Ford takes stake in Indonesia nickel project

Ford Motor Co. will take a direct stake in a battery-nickel plant under construction in Indonesia, deepening its role in the supply chain as carmakers try to secure materials for electric vehicles.
The US automaker joins PT Vale Indonesia and China’s Zhejiang Huayou Cobalt Co. as investors in a project to make an annual 120,000 tons of nickel chemicals for EV batteries, according to a joint statement from the companies. The Pomalaa plant is expected to start commercial production in 2026, with total investment at 67.5 trillion rupiah ($4.5 billion).
The statement did not disclose each company’s share of the investment.
Global carmakers are racing to ensure long-term flows of materials like lithium, cobalt and nickel as demand balloons. While direct investments in mines or refineries are still rare, General Motors Co. has invested in a US lithium miner while Tesla Inc. is interested in buying a lithium producer.
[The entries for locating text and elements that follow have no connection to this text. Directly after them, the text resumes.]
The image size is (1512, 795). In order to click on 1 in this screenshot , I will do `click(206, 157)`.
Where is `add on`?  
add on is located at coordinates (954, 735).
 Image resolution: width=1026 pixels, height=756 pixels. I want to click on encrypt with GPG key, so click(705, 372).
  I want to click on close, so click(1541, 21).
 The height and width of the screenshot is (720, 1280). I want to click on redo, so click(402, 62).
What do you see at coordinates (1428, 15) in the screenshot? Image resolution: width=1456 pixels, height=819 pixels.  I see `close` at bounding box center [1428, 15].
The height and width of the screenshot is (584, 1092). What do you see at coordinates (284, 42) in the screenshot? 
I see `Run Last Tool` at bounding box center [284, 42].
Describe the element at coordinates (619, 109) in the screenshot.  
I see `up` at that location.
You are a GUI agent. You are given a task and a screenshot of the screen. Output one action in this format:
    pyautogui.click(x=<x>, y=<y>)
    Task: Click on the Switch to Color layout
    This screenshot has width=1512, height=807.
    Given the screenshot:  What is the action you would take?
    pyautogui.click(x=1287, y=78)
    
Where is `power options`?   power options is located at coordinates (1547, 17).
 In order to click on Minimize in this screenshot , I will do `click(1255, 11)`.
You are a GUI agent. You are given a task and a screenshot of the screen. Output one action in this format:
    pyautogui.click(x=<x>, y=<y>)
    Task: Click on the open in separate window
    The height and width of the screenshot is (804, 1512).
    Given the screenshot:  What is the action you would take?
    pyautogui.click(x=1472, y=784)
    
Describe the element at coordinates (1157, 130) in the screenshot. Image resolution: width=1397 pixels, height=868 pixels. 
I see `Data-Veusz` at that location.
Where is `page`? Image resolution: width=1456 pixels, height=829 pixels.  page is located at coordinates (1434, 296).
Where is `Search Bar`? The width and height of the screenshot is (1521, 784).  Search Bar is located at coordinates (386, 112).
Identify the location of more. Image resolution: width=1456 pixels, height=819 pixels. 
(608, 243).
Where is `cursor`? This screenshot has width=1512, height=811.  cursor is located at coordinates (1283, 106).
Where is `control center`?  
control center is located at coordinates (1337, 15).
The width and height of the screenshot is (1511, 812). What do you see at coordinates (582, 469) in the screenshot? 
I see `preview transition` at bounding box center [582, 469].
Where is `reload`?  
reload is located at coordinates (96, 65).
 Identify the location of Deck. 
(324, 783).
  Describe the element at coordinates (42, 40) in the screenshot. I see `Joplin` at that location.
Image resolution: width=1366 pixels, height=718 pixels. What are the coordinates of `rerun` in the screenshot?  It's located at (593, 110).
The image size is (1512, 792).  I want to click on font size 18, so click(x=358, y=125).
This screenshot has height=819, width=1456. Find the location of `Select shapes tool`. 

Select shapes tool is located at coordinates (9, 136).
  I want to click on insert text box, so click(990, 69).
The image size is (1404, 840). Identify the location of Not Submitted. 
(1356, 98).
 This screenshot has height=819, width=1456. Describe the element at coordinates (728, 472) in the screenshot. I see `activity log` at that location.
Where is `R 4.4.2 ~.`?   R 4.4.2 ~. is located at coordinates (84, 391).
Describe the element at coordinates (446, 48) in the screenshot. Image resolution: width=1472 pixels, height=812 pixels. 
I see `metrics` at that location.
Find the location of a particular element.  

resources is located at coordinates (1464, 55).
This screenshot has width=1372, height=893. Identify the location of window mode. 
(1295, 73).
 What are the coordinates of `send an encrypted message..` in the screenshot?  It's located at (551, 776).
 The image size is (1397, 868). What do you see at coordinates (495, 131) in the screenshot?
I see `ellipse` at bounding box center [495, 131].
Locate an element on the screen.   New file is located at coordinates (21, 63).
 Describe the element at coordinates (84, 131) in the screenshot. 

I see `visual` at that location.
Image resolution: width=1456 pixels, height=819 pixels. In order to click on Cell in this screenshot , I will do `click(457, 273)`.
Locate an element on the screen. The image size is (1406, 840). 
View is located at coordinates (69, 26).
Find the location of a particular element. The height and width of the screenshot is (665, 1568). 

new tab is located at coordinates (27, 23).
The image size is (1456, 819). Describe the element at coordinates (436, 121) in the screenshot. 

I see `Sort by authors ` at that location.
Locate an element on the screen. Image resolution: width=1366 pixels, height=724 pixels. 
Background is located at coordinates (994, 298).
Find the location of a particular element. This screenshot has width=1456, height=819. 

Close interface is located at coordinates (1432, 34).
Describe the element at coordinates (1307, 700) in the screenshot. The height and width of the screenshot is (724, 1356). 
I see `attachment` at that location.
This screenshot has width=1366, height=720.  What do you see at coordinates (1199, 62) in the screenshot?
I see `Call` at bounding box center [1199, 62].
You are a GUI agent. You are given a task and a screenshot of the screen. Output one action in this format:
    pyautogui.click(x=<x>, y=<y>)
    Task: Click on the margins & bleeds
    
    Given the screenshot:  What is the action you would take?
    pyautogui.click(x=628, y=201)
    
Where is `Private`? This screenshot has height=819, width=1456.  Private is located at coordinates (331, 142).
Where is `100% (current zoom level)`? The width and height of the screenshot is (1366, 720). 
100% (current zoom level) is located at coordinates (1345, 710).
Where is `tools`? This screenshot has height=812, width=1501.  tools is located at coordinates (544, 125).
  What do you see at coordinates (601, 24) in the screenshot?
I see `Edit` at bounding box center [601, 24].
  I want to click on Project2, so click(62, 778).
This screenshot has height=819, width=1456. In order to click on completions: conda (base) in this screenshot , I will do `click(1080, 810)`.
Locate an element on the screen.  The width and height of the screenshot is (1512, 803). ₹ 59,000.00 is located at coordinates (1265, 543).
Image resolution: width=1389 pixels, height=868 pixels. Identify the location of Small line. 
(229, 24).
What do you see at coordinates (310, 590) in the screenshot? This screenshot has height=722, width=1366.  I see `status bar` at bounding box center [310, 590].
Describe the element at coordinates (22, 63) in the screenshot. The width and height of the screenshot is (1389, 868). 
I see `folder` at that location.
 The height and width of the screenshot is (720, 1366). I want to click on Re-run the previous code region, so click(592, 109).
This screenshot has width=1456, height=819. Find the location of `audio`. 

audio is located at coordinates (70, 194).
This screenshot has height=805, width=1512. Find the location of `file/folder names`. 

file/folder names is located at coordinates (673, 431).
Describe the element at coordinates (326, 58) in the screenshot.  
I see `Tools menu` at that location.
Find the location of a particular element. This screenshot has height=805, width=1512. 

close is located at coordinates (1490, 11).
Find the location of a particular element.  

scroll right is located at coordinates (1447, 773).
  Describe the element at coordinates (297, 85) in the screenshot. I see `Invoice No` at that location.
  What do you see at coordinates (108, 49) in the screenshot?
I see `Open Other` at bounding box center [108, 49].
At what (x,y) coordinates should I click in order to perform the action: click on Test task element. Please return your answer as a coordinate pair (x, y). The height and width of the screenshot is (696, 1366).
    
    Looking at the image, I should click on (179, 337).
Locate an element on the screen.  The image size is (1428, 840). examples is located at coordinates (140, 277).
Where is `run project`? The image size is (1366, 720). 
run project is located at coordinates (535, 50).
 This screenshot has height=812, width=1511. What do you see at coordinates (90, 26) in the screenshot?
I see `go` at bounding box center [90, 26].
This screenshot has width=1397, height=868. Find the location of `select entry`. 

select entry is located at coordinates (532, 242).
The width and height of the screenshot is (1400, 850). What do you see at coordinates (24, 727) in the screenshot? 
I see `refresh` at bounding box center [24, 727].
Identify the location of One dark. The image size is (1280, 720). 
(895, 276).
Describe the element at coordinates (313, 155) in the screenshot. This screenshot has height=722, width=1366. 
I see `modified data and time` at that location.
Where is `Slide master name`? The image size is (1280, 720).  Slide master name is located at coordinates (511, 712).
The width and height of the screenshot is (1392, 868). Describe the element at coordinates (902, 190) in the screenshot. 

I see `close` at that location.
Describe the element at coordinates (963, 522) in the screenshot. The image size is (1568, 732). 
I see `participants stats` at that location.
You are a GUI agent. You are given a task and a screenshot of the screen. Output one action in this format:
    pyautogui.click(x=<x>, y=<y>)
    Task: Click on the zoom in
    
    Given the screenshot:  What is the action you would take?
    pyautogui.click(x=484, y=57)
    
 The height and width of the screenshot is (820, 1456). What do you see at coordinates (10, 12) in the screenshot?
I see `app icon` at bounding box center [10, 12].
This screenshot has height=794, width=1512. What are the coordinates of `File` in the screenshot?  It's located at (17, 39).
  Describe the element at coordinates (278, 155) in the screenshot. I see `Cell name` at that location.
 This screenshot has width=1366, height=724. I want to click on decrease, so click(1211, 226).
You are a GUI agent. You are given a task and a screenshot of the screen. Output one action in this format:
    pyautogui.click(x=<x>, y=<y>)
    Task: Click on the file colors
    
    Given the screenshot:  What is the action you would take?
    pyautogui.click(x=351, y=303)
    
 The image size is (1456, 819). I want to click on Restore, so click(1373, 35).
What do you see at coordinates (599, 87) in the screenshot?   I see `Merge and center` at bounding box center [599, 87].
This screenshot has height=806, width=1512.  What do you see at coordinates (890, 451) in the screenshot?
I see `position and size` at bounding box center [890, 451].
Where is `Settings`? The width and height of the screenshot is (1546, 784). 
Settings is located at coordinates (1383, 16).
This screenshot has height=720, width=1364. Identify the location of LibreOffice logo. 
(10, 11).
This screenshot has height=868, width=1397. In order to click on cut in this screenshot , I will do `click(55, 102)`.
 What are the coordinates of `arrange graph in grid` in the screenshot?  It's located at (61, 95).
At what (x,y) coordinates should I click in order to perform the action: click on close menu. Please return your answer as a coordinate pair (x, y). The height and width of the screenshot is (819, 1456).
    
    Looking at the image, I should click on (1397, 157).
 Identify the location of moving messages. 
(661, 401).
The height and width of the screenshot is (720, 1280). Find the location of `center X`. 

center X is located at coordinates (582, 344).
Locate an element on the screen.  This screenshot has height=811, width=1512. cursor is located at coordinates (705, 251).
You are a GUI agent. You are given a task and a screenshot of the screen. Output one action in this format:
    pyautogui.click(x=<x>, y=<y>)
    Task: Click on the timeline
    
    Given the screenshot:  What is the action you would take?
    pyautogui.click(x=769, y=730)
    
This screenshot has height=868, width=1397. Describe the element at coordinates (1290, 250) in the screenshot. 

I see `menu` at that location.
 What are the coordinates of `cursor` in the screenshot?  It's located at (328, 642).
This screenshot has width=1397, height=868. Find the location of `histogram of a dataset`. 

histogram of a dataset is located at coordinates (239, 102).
Indonesia is becoming a major source of battery-ready nickel following a wave of refinery investments in the minerals-rich country, mostly by Chinese companies. Ford, which plans to make 2 million EVs a year by the end of 2026, already had an agreement with Huayou to take battery materials derived from the Pomalaa plant.
“This framework gives Ford direct control to source the nickel we need — in one of the industry’s lowest-cost ways — and allows us to ensure the nickel is mined in line with our company’s sustainability targets,” Lisa Drake, vice president for Ford Model e EV industrialization, said in the statement.
Pomalaa is a long-delayed project, and an example of earlier efforts to use “high-pressure acid leaching” technology, or HPAL, to make nickel chemicals from low-grade ores. There are now a number of HPAL plants ramping up in the Southeast Asian nation, but there are still concerns about their environmental credentials.
“The technology remains difficult to develop and ramp up and manage, compared to other conventional nickel production methods and processes,” said Allan Ray Restauro, analyst at BloombergNEF.